> STATED EXERCISE:
Format the lines below as a JSON list of strings, one string per line, with blank lines omitted.

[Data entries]
====

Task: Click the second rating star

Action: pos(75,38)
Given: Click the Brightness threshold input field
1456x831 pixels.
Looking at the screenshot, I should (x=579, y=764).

====

> EXERCISE ANSWER:
[
  "Task: Click the second rating star",
  "Action: pos(75,38)",
  "Given: Click the Brightness threshold input field",
  "1456x831 pixels.",
  "Looking at the screenshot, I should (x=579, y=764)."
]